RECORDS FOR THE TASK>
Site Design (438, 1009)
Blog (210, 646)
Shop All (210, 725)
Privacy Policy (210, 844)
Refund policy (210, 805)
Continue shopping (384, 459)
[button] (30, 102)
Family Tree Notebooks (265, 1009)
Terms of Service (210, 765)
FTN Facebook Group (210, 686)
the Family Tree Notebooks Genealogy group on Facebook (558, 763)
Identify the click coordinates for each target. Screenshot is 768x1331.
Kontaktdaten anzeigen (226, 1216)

...

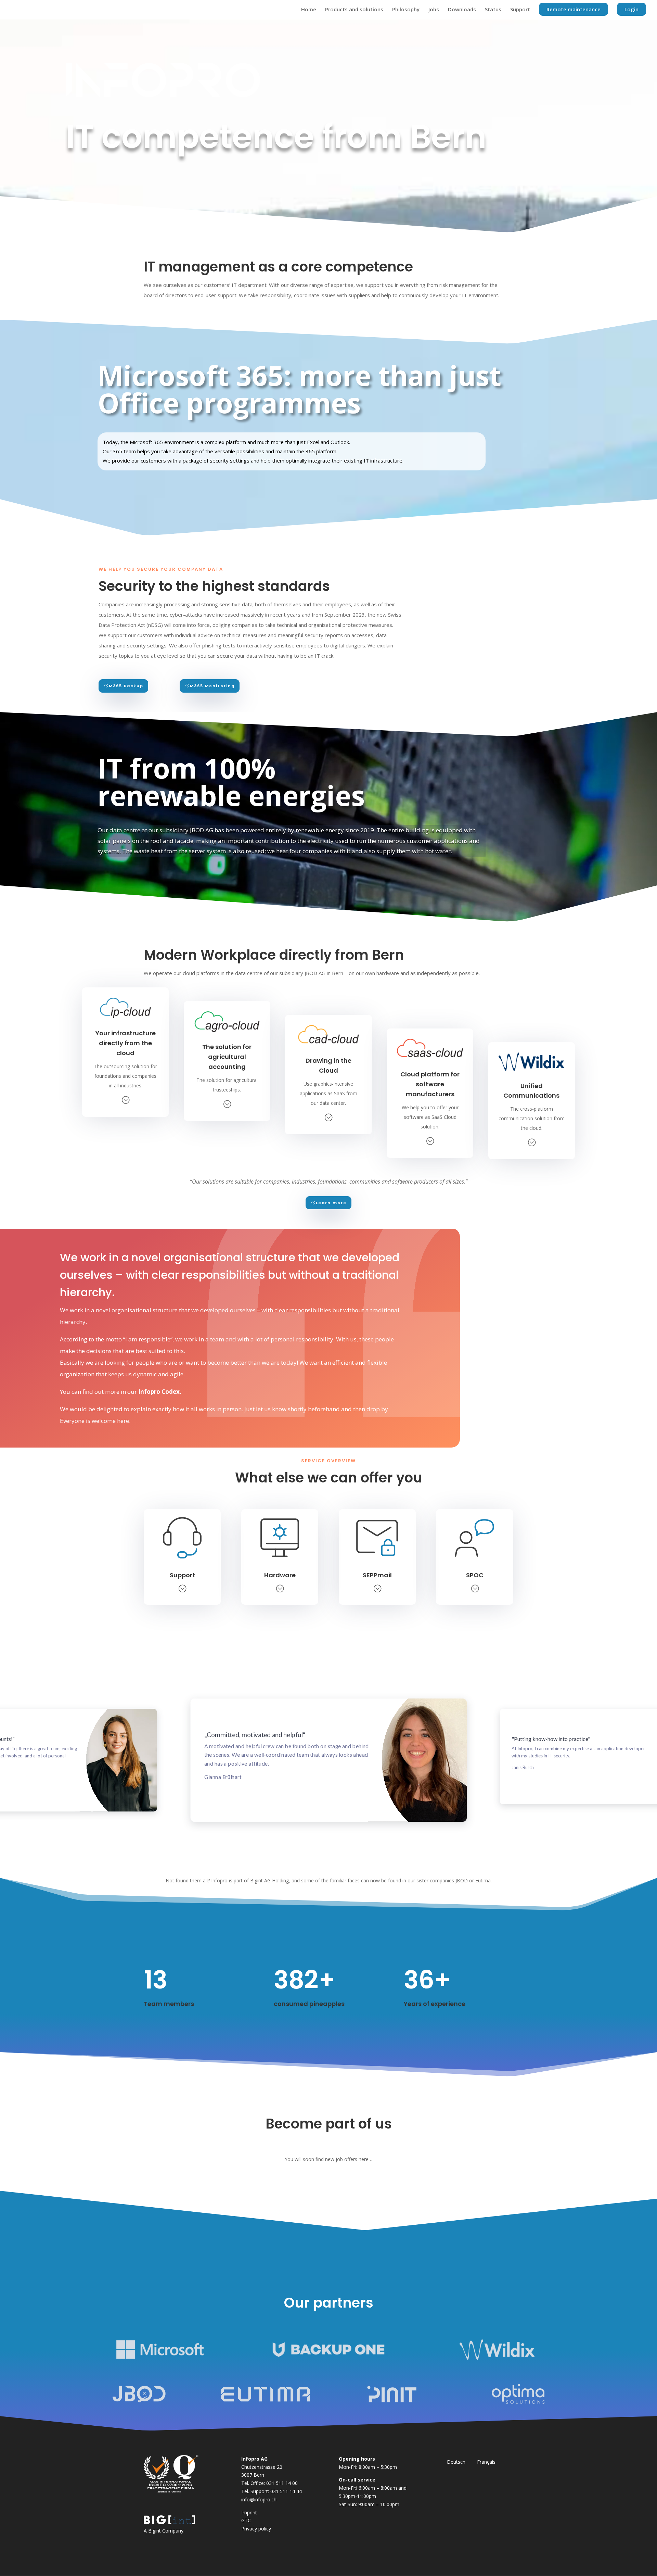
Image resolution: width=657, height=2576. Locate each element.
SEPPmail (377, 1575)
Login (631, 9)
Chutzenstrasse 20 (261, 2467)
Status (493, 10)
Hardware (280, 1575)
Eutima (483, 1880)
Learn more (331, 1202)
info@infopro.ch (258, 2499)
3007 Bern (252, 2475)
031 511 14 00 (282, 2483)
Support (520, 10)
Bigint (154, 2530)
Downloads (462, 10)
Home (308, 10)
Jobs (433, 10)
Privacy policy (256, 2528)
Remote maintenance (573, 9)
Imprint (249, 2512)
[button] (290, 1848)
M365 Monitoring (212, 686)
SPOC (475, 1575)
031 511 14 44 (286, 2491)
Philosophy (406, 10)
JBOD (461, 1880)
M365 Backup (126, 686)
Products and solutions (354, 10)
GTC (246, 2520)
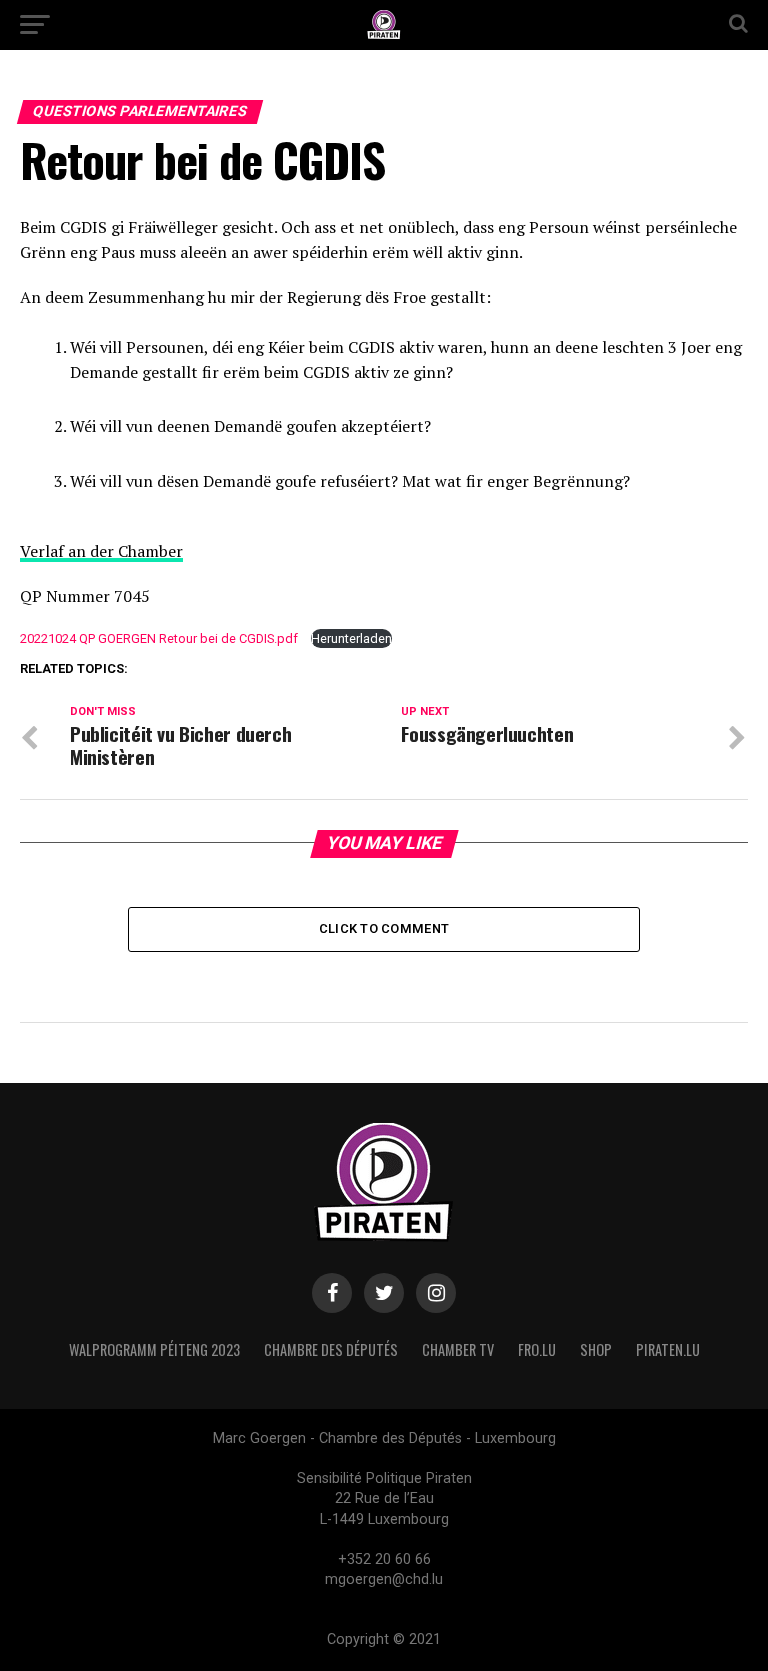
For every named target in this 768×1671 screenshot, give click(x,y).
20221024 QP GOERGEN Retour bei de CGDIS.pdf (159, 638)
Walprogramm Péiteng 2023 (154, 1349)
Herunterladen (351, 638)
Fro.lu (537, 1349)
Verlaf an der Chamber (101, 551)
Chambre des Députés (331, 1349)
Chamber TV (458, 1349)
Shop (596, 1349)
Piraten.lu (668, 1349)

PROMPT> Reproduce the records above exactly, but only from the line with "031 511 14 44 (286, 2491)" up to and including the line with "Piraten.lu (668, 1349)". Leave the pictures out.

SOLUTION>
031 511 14 44 (286, 2491)
Philosophy (406, 10)
JBOD (461, 1880)
M365 Backup (126, 686)
Products and solutions (354, 10)
GTC (246, 2520)
For every named target in this 768×1671 screenshot, give click(x,y).
20221024 QP GOERGEN Retour bei de CGDIS.pdf (159, 638)
Walprogramm Péiteng 2023 (154, 1349)
Herunterladen (351, 638)
Fro.lu (537, 1349)
Verlaf an der Chamber (101, 551)
Chambre des Députés (331, 1349)
Chamber TV (458, 1349)
Shop (596, 1349)
Piraten.lu (668, 1349)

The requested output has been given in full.